Scientists demonstrate how COVID-19 infects human cells
Researchers have used cryogenic electron microscopy to show that coronaviruses enter human cells through an interaction with angiotensin-converting enzyme 2 (ACE2).
Scientists exploring how coronaviruses like COVID-19 infect human cells have shown that the SARS-CoV-2 spike (S) glycoprotein binds to the cell membrane protein angiotensin-converting enzyme 2 (ACE2) to enter human cells.
COVID-19 has been shown to bind to ACE2 via the S protein on its surface. During infection, the S protein is cleaved into subunits, S1 and S2. S1 contains the receptor binding domain (RBD) which allows coronaviruses to directly bind to the peptidase domain (PD) of ACE2. S2 then likely plays a role in membrane fusion.
Chinese researchers have now used cryogenic electron microscopy (cryo-EM) to study the structure of the ACE2 when it is bound to one of its typical ligands, the amino acid transporter B0AT1 and also how the COVID-19 RBD may bind to the ACE2-B0AT1 complex.
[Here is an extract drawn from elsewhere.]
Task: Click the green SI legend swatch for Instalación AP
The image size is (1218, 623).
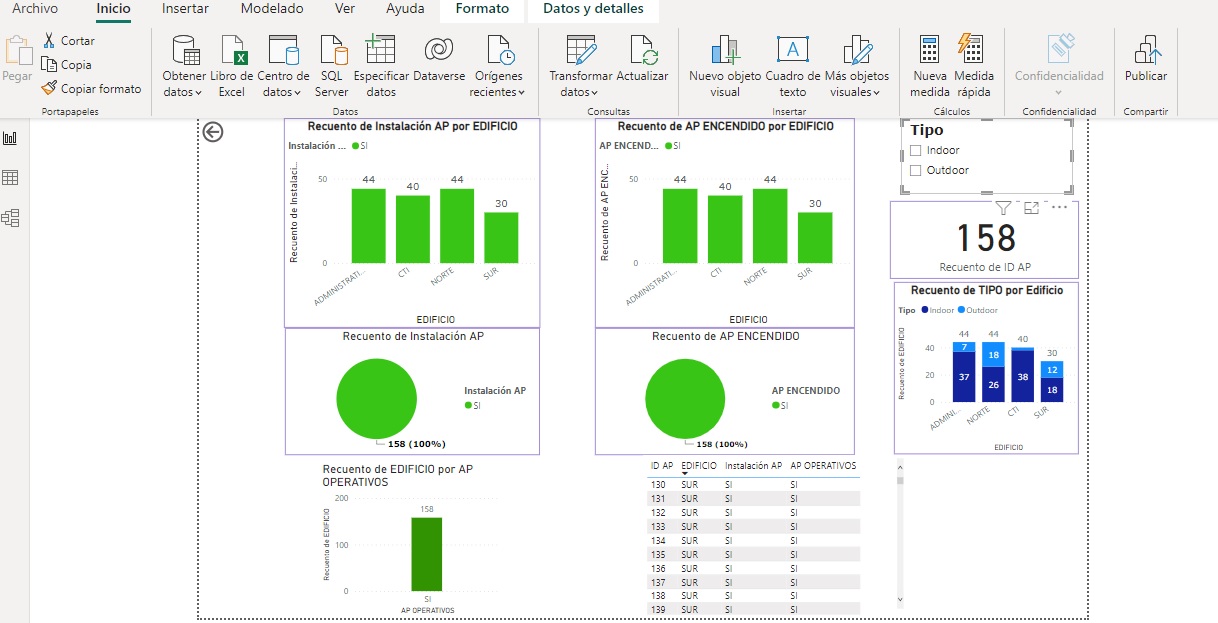Action: tap(468, 406)
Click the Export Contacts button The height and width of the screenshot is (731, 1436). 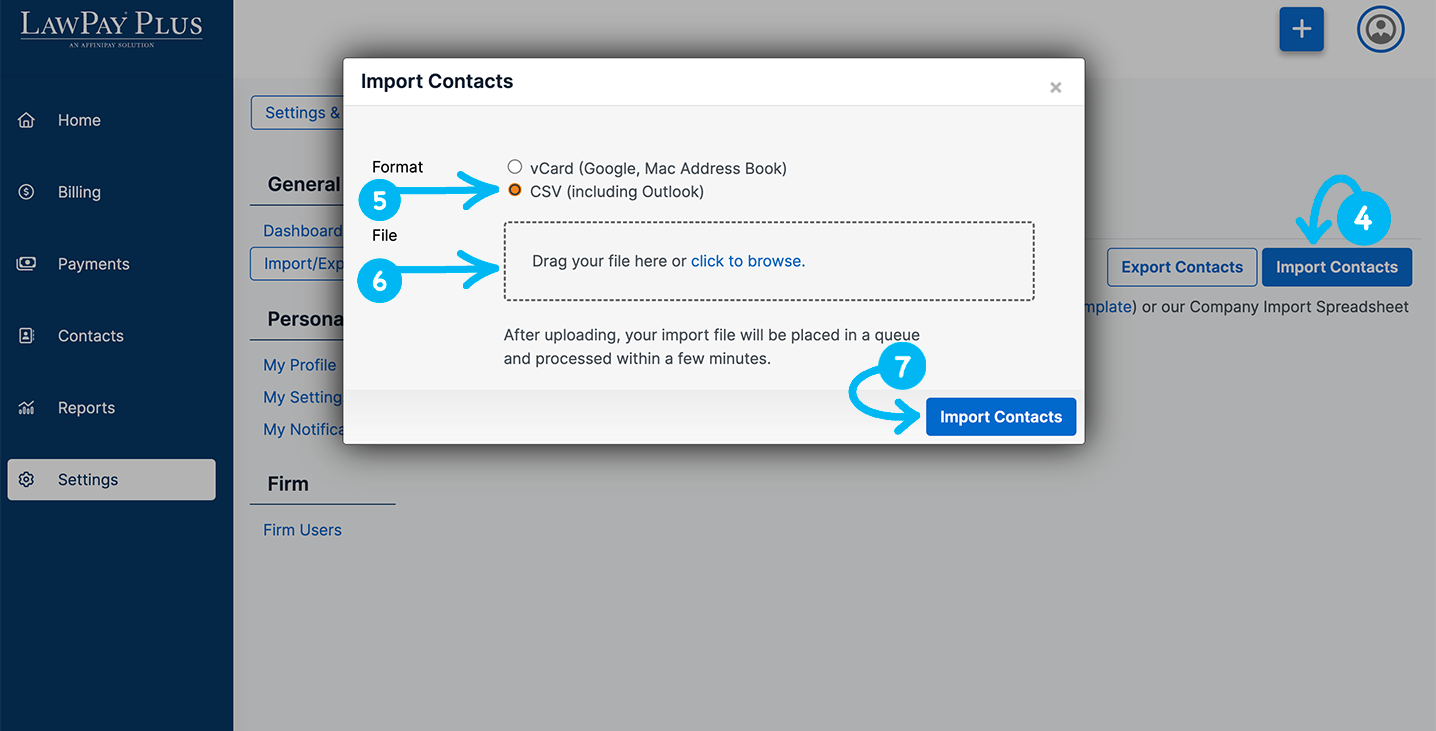coord(1181,267)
These structures have previously not been identified and could aid in producing antivirals or a vaccine that can block coronavirus infection by targeting ACE2.
The paper, published in Science, suggests ACE2 needs to dimerise to be active. The resultant homodimer has two PDs, able to bind two COVID-19 S protein trimers simultaneously.
A previous study found COVID-19 S proteins form trimers with two of the RBDs facing one direction (down) and the other facing the opposite way (up).
In the current study, the team identified that the structures could only bind if the PD interacts with the up RBD.
They further compared how SARS-CoV-2-RBD binding is different to other SARS-CoV-RBDs binding; showing that some changes in the sequence may make associations tighter in COVID-19, while others could reduce the binding affinity.
The researchers concluded that their research could contribute to structure-based designs of decoy ligands or antibodies able to specifically target ACE2 or coronavirus spike proteins to prevent viral infection.